Warum Atemwegsinfektionen selten Antibiotika erfordern
Viele Eltern wünschen sich, dass ihre hustenden und fiebernden Kinder „vorsichtshalber“ Antibiotika erhalten. Gerade die Vorsicht legt allerdings große Zurückhaltung bei der Verordnung nahe.
Die Erkältungs- und Schnupfensaison steuert auf ihren Höhepunkt zu. Bei nicht wenigen Kindern folgt Infekt auf Infekt. Für Eltern bedeutet das in der Regel unruhige Nächte und stetes Kopfzerbrechen: zum Arzt bzw. Notdienst oder nicht? Ist es nur eine harmlose Atemwegsinfektion (AWI), die erfolgreich symptomatisch behandelt werden kann? Oder drohen Komplikationen, wenn nicht mit Antibiotika gegengesteuert wird?
Angesichts der nervlichen Belastung ist der elterliche Wunsch verständlich, „auf Nummer sicher“ zu gehen – und die Sprösslinge mit Antibiotika zu versorgen. Doch mit einer solchen Verordnung tut man den Kindern in aller Regel keinen Gefallen, im Gegenteil. Darauf weist auch die kürzlich herausgegebene diesbezügliche gemeinsame Empfehlung dreier pädiatrischer Fachgesellschaften (DGPI, DGKJ, DAKJ) und des Kinder- und Jugendärzte-Berufsverbands (BVKJ) hin. Die Autoren führen verschiedene Studien an, die eine zu häufige Antibiotikagabe an Kinder mit AWI belegen.

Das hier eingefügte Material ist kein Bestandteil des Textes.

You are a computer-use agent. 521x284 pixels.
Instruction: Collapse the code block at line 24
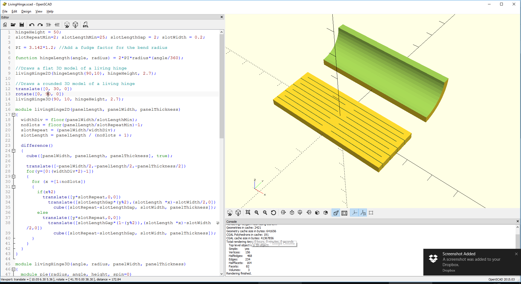14,151
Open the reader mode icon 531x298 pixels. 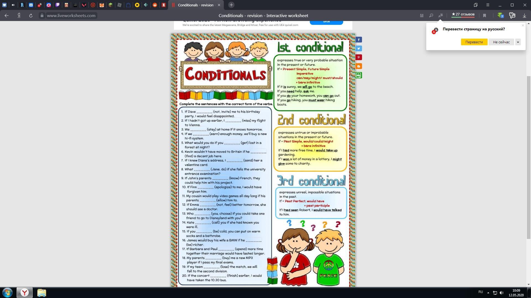click(422, 16)
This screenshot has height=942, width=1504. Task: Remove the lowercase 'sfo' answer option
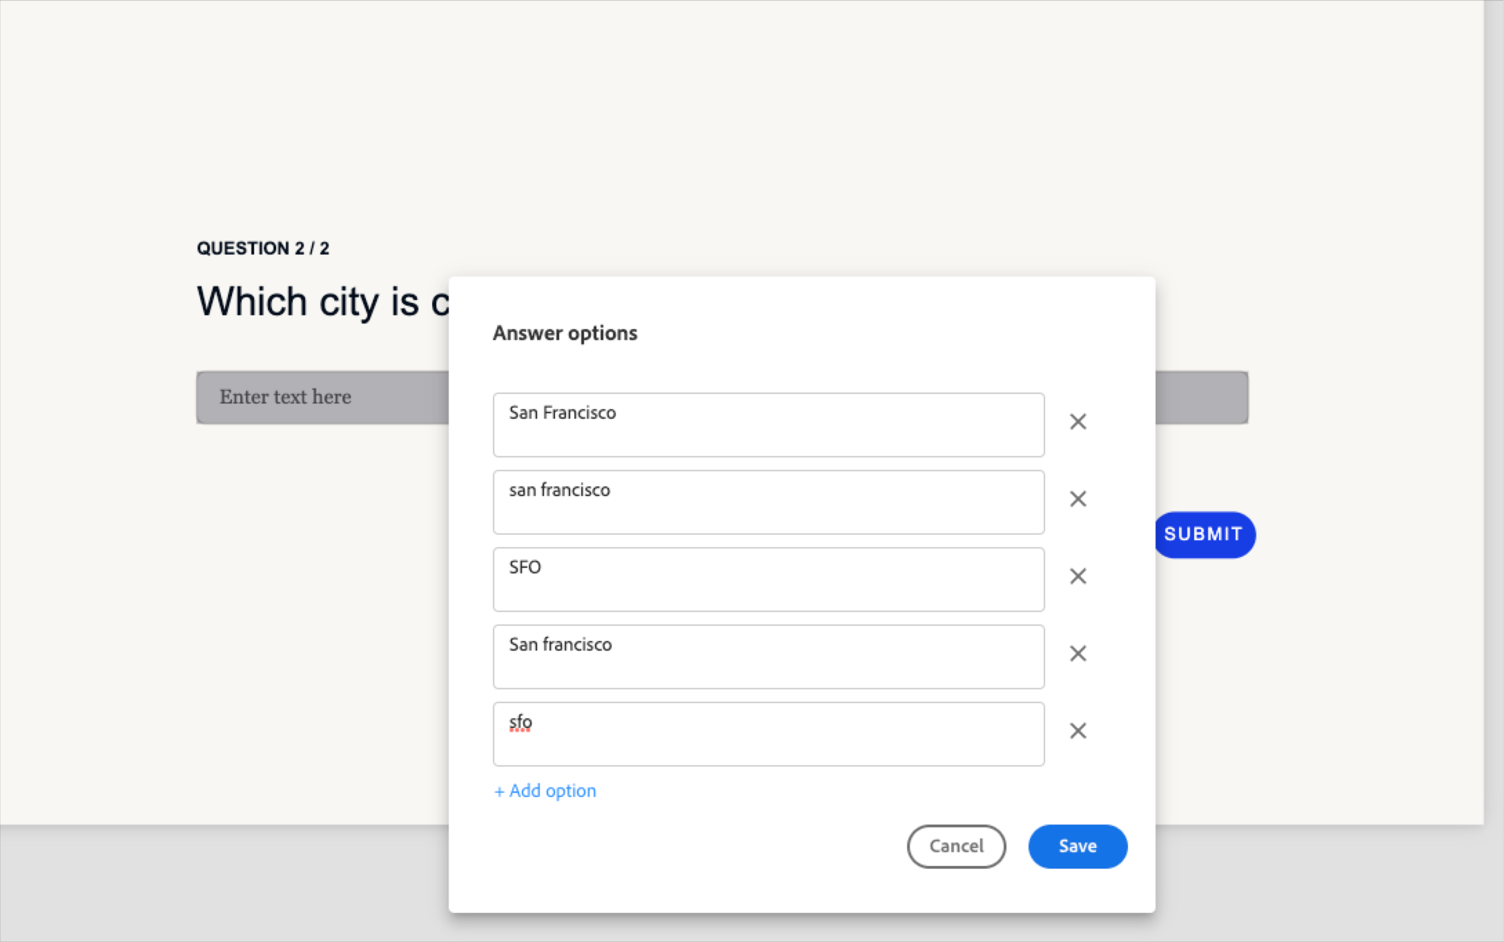coord(1077,731)
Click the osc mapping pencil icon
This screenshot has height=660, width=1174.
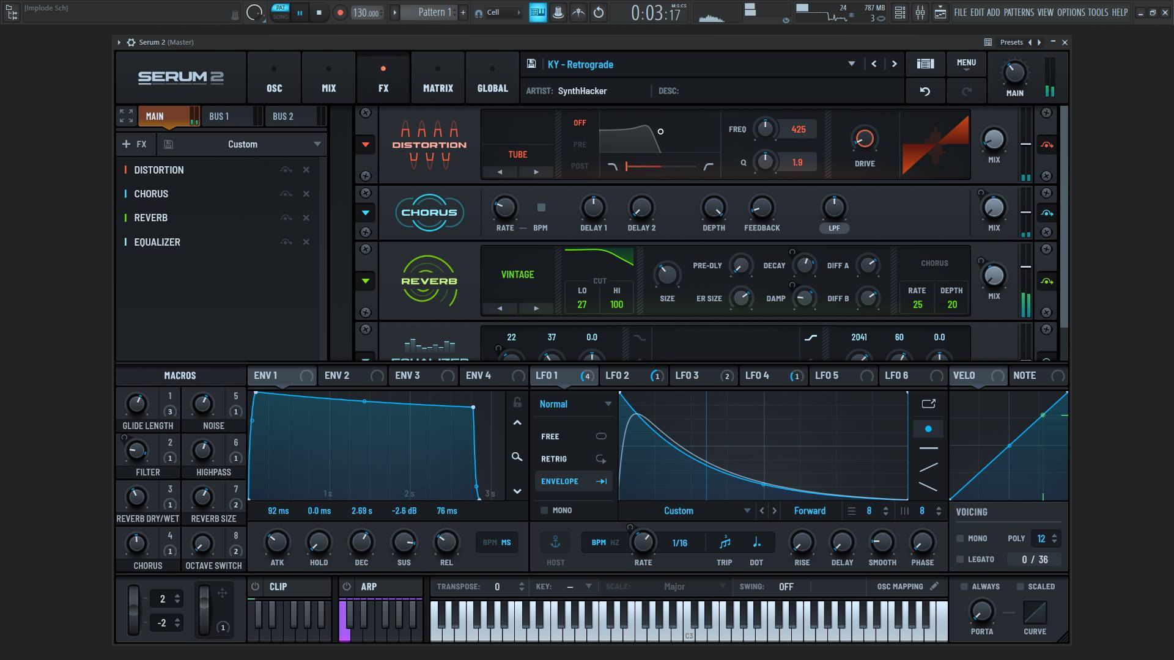click(x=934, y=586)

„Bei der Verordnung von Antibiotika ist Zurückhaltung angezeigt, denn damit gehen potenziell beträchtliche Risiken und Nebenwirkungen einher“, betont der in Berlin-Wittenau praktizierende Kinderarzt Kyros Mani. „Immer mehr Erreger entwickeln Resistenzen, sprechen also nicht mehr auf bestimmte Antibiotika an. Dadurch kann die Gefährdung des Kindes wie auch seiner sozialen Umgebung steigen. Hinzu kommen mögliche Nebenwirkungen wie Übelkeit und Erbrechen, Bauchschmerzen, allergische Reaktionen, Diarrhö oder – im Extremfall – sogar Leberversagen.“
90 Prozent der Bronchitis-Erkrankungen ohne Antibiotika therapierbar
Aus diesen und weiteren Risiken leitet sich die Empfehlung der vier Fachorganisationen, Antibiotika äußerst restriktiv zu handhaben, ab. Aber wie steht es mit dem Risiko von Komplikationen, die mit Antibiotika verhindert werden könnten? Hier gibt ein Ländervergleich Aufschluss: In den Niederlanden und Schweden, wo bei AWI relativ wenige Kinder Antibiotika erhalten, kommt es nicht häufiger zu einschlägigen Komplikationen als in sogenannten Hochverordnungsländern. Umfangreiche epidemiologische Studien kommen zu dem Schluss, dass das Risiko schwerer eitriger Komplikationen durch restriktive Antibiotika-Verordnung um maximal 3,8 Fälle pro 10.000 Patienten steigt.
Bei einer akuten Bronchitis beispielsweise ist nur in rund jedem zehnten Fall die Gabe von Antibiotika erforderlich. Indikationen dafür können länger als drei Tage andauerndes Fieber (über 39 Grad), erneutes Fieber nach mindestens 24-stündigem Abklingen und stark ausgeprägte Entzündungszeichen sein. Entscheidend ist jedoch immer der individuelle Gesundheitszustand und Erkrankungsverlauf – und damit die ärztliche Einzelfalldiagnose.